On 05.12.2019 10:59, Denis Plotnikov wrote:
> Ping!
>
> On 25.11.2019 12:16, Denis Plotnikov wrote:
>>
>>
>> On 06.11.2019 15:03, Michael S. Tsirkin wrote:
>>> On Thu, Oct 24, 2019 at 11:34:34AM +0000, Denis Lunev wrote:
>>>> On 10/24/19 12:28 AM, Michael S. Tsirkin wrote:
>>>>> On Fri, Oct 18, 2019 at 02:55:47PM +0300, Denis Plotnikov wrote:
>>>>>> From: "Denis V. Lunev" <d...@openvz.org>
>>>>>>
>>>>>> Linux guests submit IO requests no longer than PAGE_SIZE * max_seg
>>>>>> field reported by SCSI controler. Thus typical sequential read with
>>>>>> 1 MB size results in the following pattern of the IO from the guest:
>>>>>>    8,16   1    15754     2.766095122  2071  D   R 2095104 + 1008 
>>>>>> [dd]
>>>>>>    8,16   1    15755     2.766108785  2071  D   R 2096112 + 1008 
>>>>>> [dd]
>>>>>>    8,16   1    15756     2.766113486  2071  D   R 2097120 + 32 [dd]
>>>>>>    8,16   1    15757     2.767668961     0  C   R 2095104 + 1008 [0]
>>>>>>    8,16   1    15758     2.768534315     0  C   R 2096112 + 1008 [0]
>>>>>>    8,16   1    15759     2.768539782     0  C   R 2097120 + 32 [0]
>>>>>> The IO was generated by
>>>>>>    dd if=/dev/sda of=/dev/null bs=1024 iflag=direct
>>>>>>
>>>>>> This effectively means that on rotational disks we will observe 3 
>>>>>> IOPS
>>>>>> for each 2 MBs processed. This definitely negatively affects both
>>>>>> guest and host IO performance.
>>>>>>
>>>>>> The cure is relatively simple - we should report lengthy 
>>>>>> scatter-gather
>>>>>> ability of the SCSI controller. Fortunately the situation here is 
>>>>>> very
>>>>>> good. VirtIO transport layer can accomodate 1024 items in one 
>>>>>> request
>>>>>> while we are using only 128. This situation is present since almost
>>>>>> very beginning. 2 items are dedicated for request metadata thus we
>>>>>> should publish VIRTQUEUE_MAX_SIZE - 2 as max_seg.
>>>>>>
>>>>>> The following pattern is observed after the patch:
>>>>>>    8,16   1     9921     2.662721340  2063  D   R 2095104 + 1024 
>>>>>> [dd]
>>>>>>    8,16   1     9922     2.662737585  2063  D   R 2096128 + 1024 
>>>>>> [dd]
>>>>>>    8,16   1     9923     2.665188167     0  C   R 2095104 + 1024 [0]
>>>>>>    8,16   1     9924     2.665198777     0  C   R 2096128 + 1024 [0]

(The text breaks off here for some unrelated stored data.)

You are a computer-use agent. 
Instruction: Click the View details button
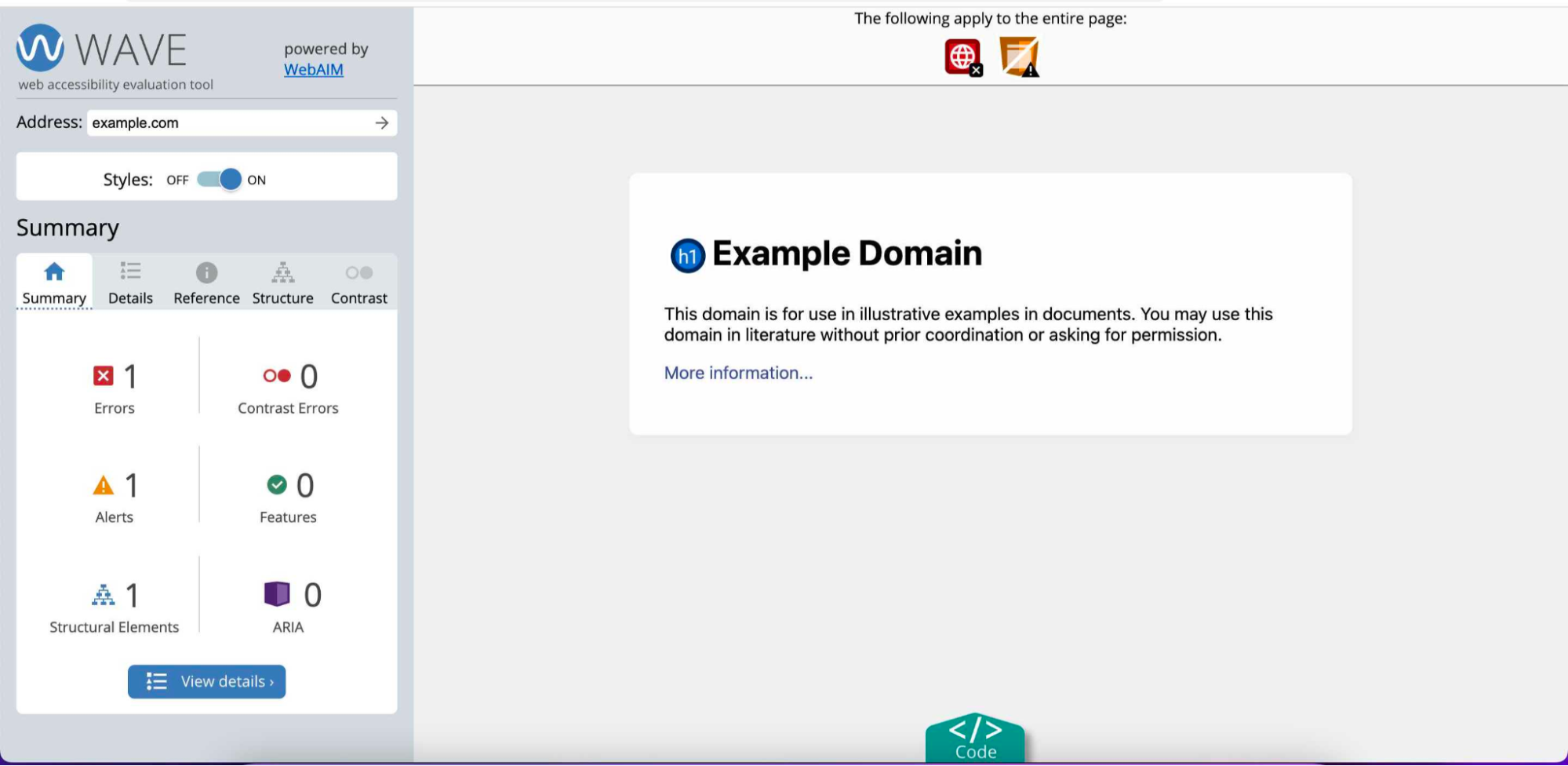point(207,681)
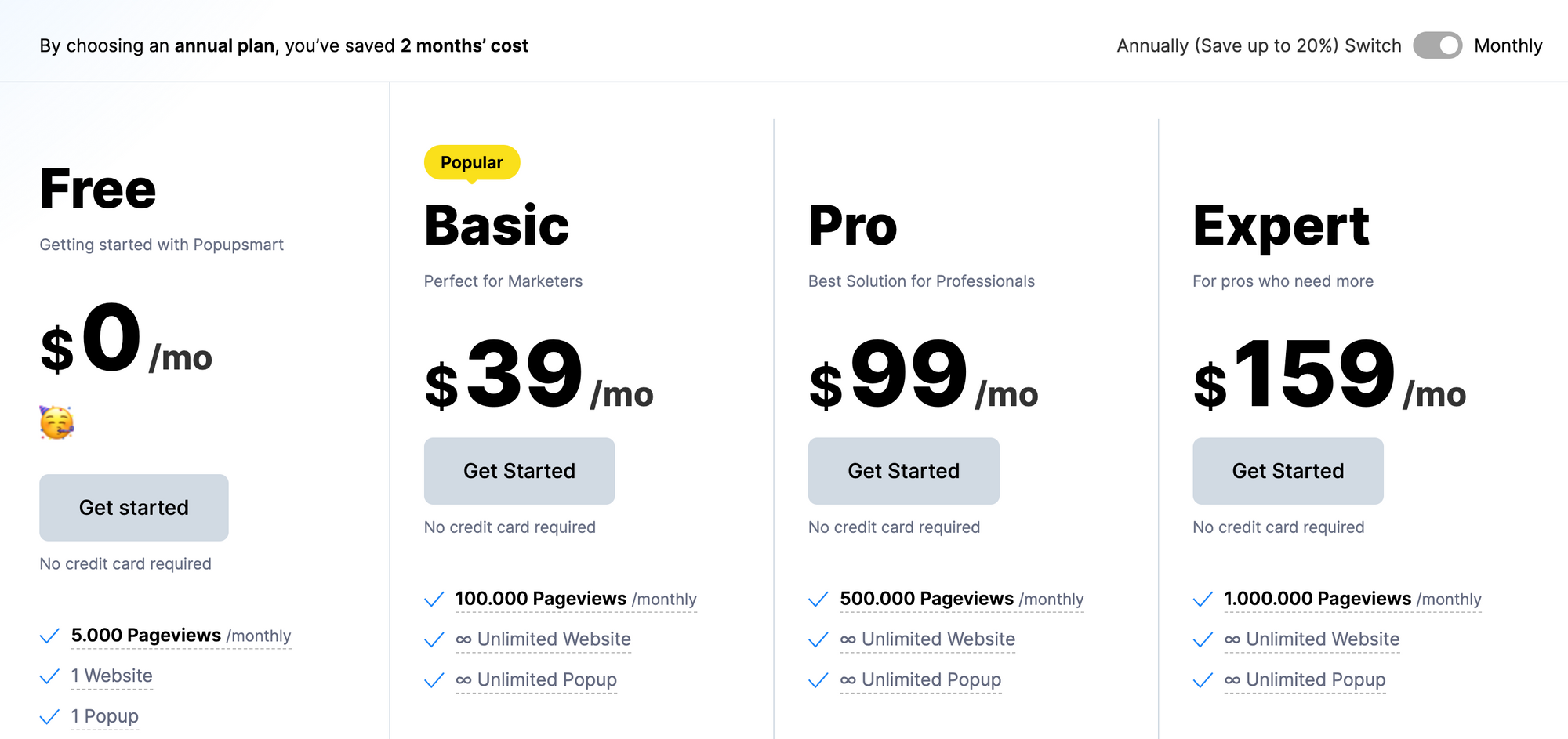The image size is (1568, 739).
Task: Open the 5.000 Pageviews feature link
Action: coord(145,636)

>>>>>> which is much better.
>>>>>>
>>>>>> The dark side of this patch is that we are tweaking guest visible
>>>>>> parameter, though this should be relatively safe as above transport
>>>>>> layer support is present in QEMU/host Linux for a very long time.
>>>>>> The patch adds configurable property for VirtIO SCSI with a new 
>>>>>> default
>>>>>> and hardcode option for VirtBlock which does not provide good
>>>>>> configurable framework.
>>>>>>
>>>>>> Unfortunately the commit can not be applied as is. For the real 
>>>>>> cure we
>>>>>> need guest to be fixed to accomodate that queue length, which is 
>>>>>> done
>>>>>> only in the latest 4.14 kernel. Thus we are going to expose the 
>>>>>> property
>>>>>> and tweak it on machine type level.
>>>>>>
>>>>>> The problem with the old kernels is that they have
>>>>>> max_segments <= virtqueue_size restriction which cause the guest
>>>>>> crashing in the case of violation.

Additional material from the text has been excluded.